I headed to Crossfit from the coffeeshop, but since it was lunchtime Crossfit I grabbed a few of these crackers as a snack beforehand.
Post-workout I was more than ready! I headed to Panera for some of their Autumn Harvest soup. It was my first time trying it and I liked it a lot! So silky and smooth. I also had an apple and crackers on the side.
I didn’t love these bars at first but they’re growing on me.
I found these at the grocery so naturally I had to dig into a few of them.

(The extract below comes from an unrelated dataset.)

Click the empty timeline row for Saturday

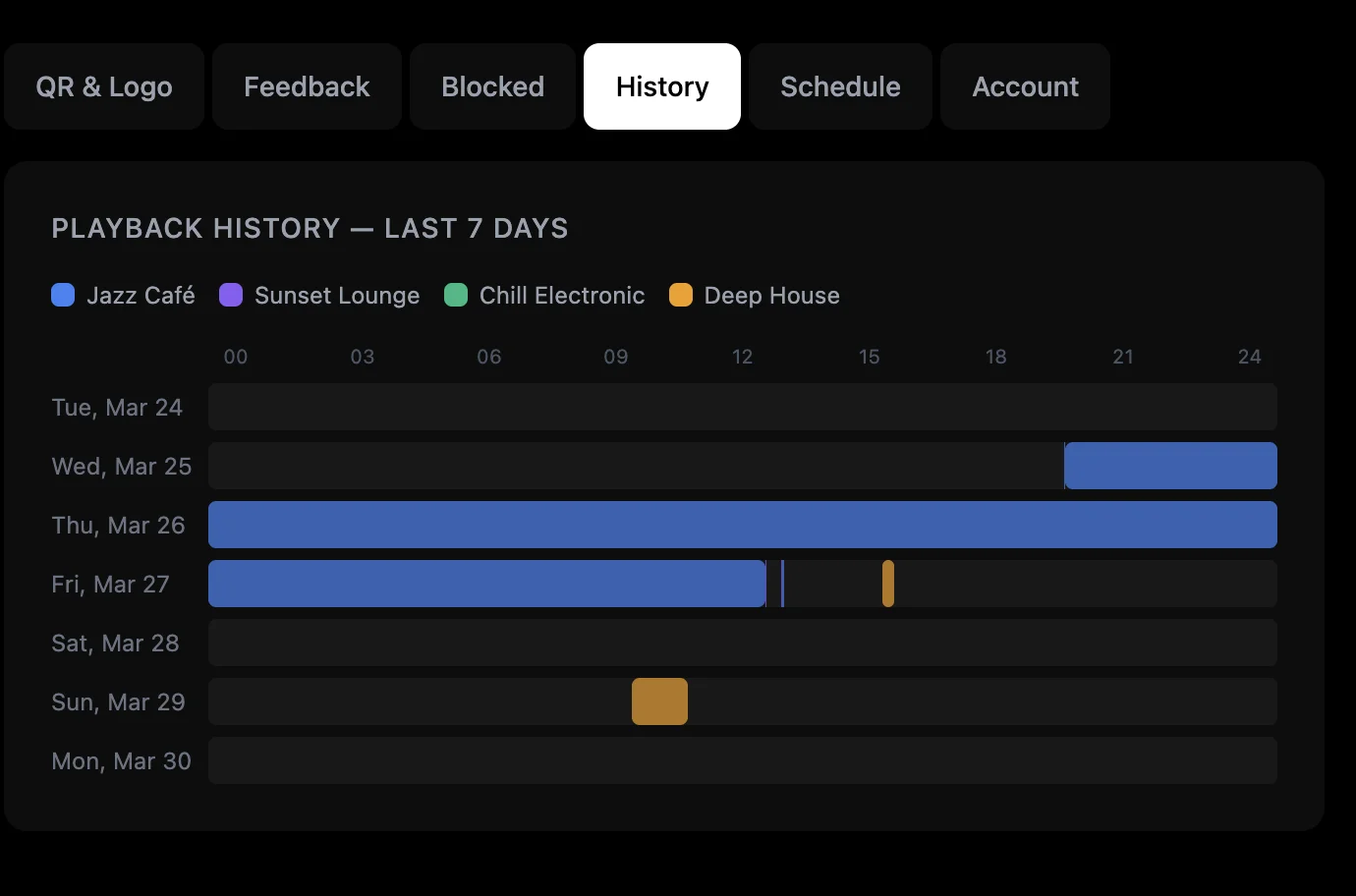(x=742, y=643)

I really love this simple and easy salad. It’s vaguely Greek I suppose. I used to pack this with a hard boiled egg for lunch between classes. Salad with champagne vinaigrette, goat cheese, roasted red pepper hummus, and an over easy egg. Plus some GF toast with Earth Balance.
A little while ago I bought a can of pumpkin pie filling. I pulled the other half out of the freezer today and made a little microwave pie/custard thing. It was delicious. 1/3c pumpkin pie filling+1 T egg whites+1 T semisweet chocolate chips. Microwave until cooked.
It’s the World Series. I decided it was as good time as any to try a local beer I’ve been wanting to try.
This was pretty good but a little bitter for me. I normally like dark beers but this wasn’t quite for me.
Since it was so bitter, I need a bite of something sweet after drinking it so I ate a Dove milk chocolate ghost.
What is your motivation to be healthy?